§ 本文抜粋:
══════════
天沼:そうです。アイルランドには3年いて、その後は日本に帰国するか、そのまま海外に残るかという中で、異文化の中に身を置いていないことから、現地にある異文化の学校に行きたいと思い、隣国のイギリスの大学へそのまま進学しました。
海外生活が組織作りの原点に
morich:高校でアイルランドに行ったのですね。
天沼:高校でアイルランドに行き、その後はイギリスに渡りました。
morich:ロンドン大学ですよね?
天沼:そうです。
morich:簡単には入れないのではないでしょうか?
天沼:そうですね。これもだんだん下げていくことになるのですが、ロンドン大学はユニバーシティといって、さまざまなカレッジの集合体の大学です。つまり、カレッジの中でもさらに分化し、非常に優秀なカレッジや普通のカレッジなどに分かれています。
ロンドン大学を総合して学力や研究などを見ると、確かにかなりのトップです。
morich:平均点ではそうですよね。
天沼:トップのカレッジが有名で、非常に良いユニバーシティです。
morich:そんなイメージがありますね。
天沼:私が通っていたカレッジは、私は良いところだと思っていますが、特にITにとがっていたわけではない普通のカレッジでした。そこに行こうと決めてから、正直、入ることは非常に簡単でした。
morich:お得ですね。
天沼:試験なども簡単でしたが、一応「ロンドン大学卒業」となるのでお得です(笑)。
morich:「本当ですか?」と声を大にして言いたいです。少なくとも、私の知り合いのロンドン大学卒業生はみんな非常に優秀ですが、こちらなのですね(笑)。
天沼:こちらではないです。カレッジを聞かなければいけません。このことをお話しすると、カレッジを聞かれるようになるので嫌ですね(笑)。
morich:とはいえ、授業は英語ですよね?
══════════
§ 利用可能な資料:
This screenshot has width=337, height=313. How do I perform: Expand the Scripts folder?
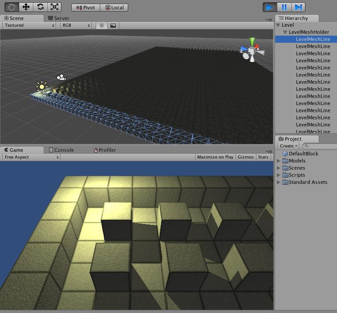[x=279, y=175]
══════════
§ 課題:
**1.** 本文のうち「私が通っていたカレッジは」で始まる段落を、主な事実を残して短くまとめてください。
**2.** 本文から、「天沼:トップのカレッジが有名で、非常に良いユニバーシティです。」で始まり「天沼:試験なども簡単でしたが、一応「ロンドン大学卒業」となるのでお得です(笑)。」で終わる部分を、両端の語句も含めてそのまま抜き出してください。
資料は本文とは切り離された別のものです。

§ 解答例:
**1.** 天沼が通っていたのは、本人は良いところだと思っているものの、特にITに強いわけではない普通のカレッジだった。そこに行くと決めてからは、入学は非常に簡単だった。

**2.**
天沼:トップのカレッジが有名で、非常に良いユニバーシティです。
morich:そんなイメージがありますね。
天沼:私が通っていたカレッジは、私は良いところだと思っていますが、特にITにとがっていたわけではない普通のカレッジでした。そこに行こうと決めてから、正直、入ることは非常に簡単でした。
morich:お得ですね。
天沼:試験なども簡単でしたが、一応「ロンドン大学卒業」となるのでお得です(笑)。